Other embodiments of the disclosure will be readily apparent to those skilled in the art from consideration of the specification and practice of the invention disclosed herein. This application is intended to cover any modification, use or adaptation of the present disclosure, and these modifications, uses or adaptations follow the general principles of the present disclosure and include common knowledge or conventional technical means in the technical field not disclosed in the present disclosure . The specification and examples are to be considered exemplary only, with the true scope and spirit of the disclosure indicated by the appended claims.

It should be understood that the present disclosure is not limited to the precise constructions which have been described above and shown in the drawings, and various modifications and changes may be made without departing from the scope thereof.

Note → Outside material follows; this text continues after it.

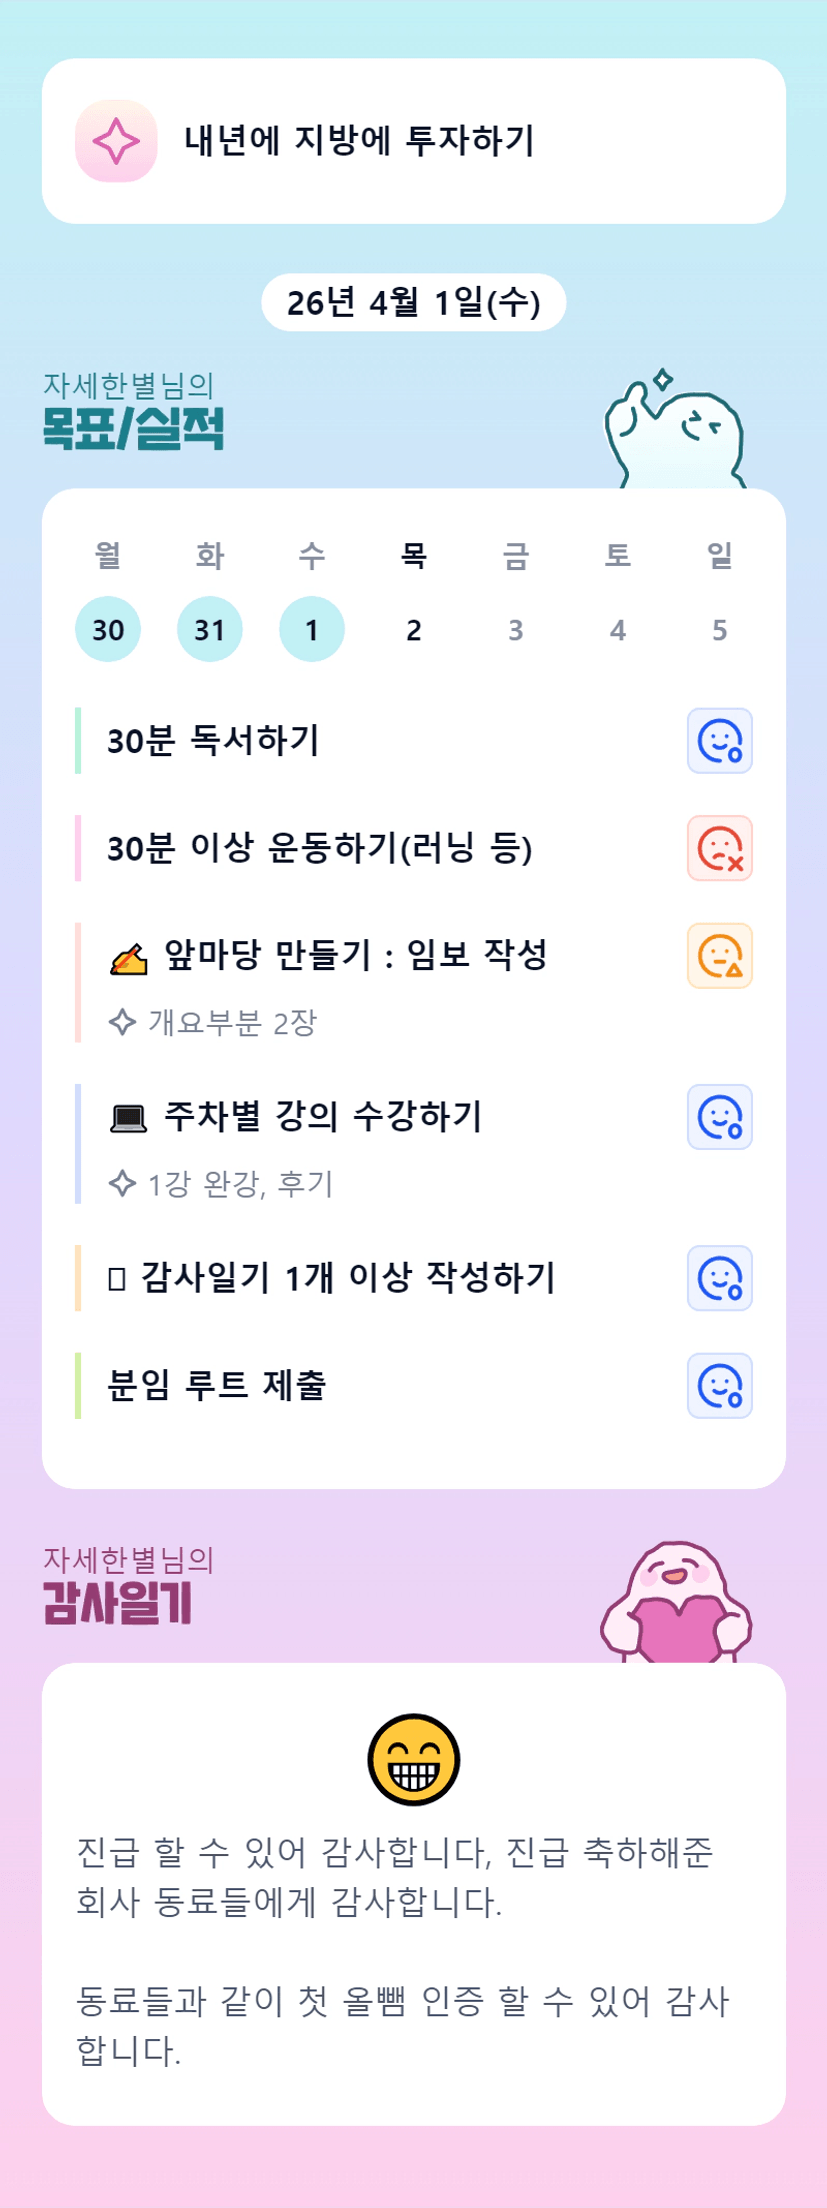
Task: Click the pink sparkle star goal icon
Action: (116, 141)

The scope of the present disclosure is limited only by the appended claims.

Claims (10)

1. a kind of particle track detection device based on micro structure array, it is characterised in that including：

Scintillator, passage of scintillation light is produced for being moved in the scintillator based on particle；

Micro structure array, for modulating the passage of scintillation light, and by modulation after the optical detection device of flicker light directing one；

The optical detection device, for receiving the passage of scintillation light after modulation；

Particle track probe unit, the passage of scintillation light for being received based on the optical detection device calculates the generation sudden strain of a muscle The position of bright light, and particle track is calculated according to the position of the generation passage of scintillation light.

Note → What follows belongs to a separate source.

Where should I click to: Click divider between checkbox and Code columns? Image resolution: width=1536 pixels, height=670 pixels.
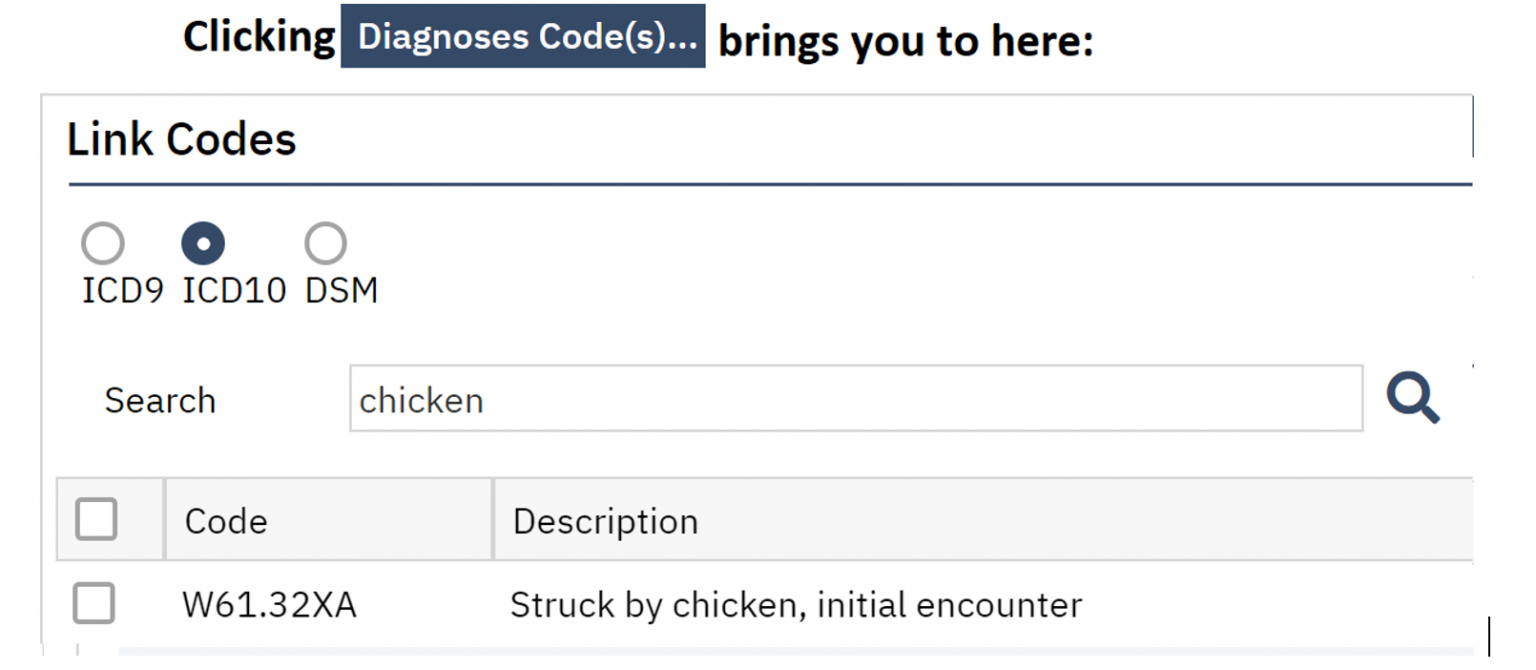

2. the particle track detection device based on micro structure array according to claim 1, it is characterised in that micro- knot Structure array is made up of multiple micro-structurals, wherein, the multiple micro-structural forms linear array or face array.

3. the particle track detection device based on micro structure array according to claim 2, it is characterised in that micro- knot Structure array is covered in all or part of surface of the scintillator.

4. the particle track detection device based on micro structure array according to claim 3, it is characterised in that micro- knot Structure array is made as independent device and by coupling by scintillator surface processing, scintillator surface plated film or by the micro-structural Any one of medium is closed and couple mode to be made.

5. the particle track detection device based on micro structure array according to claim 4, it is characterised in that micro- knot Structure array is using any one in lens array, prism array or optical modulation micro-structural.

6. the particle track detection device based on micro structure array according to claim 1, it is characterised in that micro- knot Structure array is coupled with the optical detection device in the way of combining closely or leaving gap.

7. the particle track detection device based on micro structure array according to claim 1, it is characterised in that micro- knot Also include a couplant between structure array and the optical detection device.

8. the particle track detection device based on micro structure array according to claim 7, it is characterised in that the coupling The species of medium is at least one kind, wherein, the couplant can be penetrated by the passage of scintillation light or a part of passage of scintillation light.

9. the particle track detection device based on micro structure array according to claim 1, it is characterised in that micro- knot Structure array is coupled with the scintillator in the way of combining closely or leaving gap.

10. the particle track detection device based on micro structure array according to claim 1, it is characterised in that described micro- Array of structures passes through one or more medium couples with the scintillator.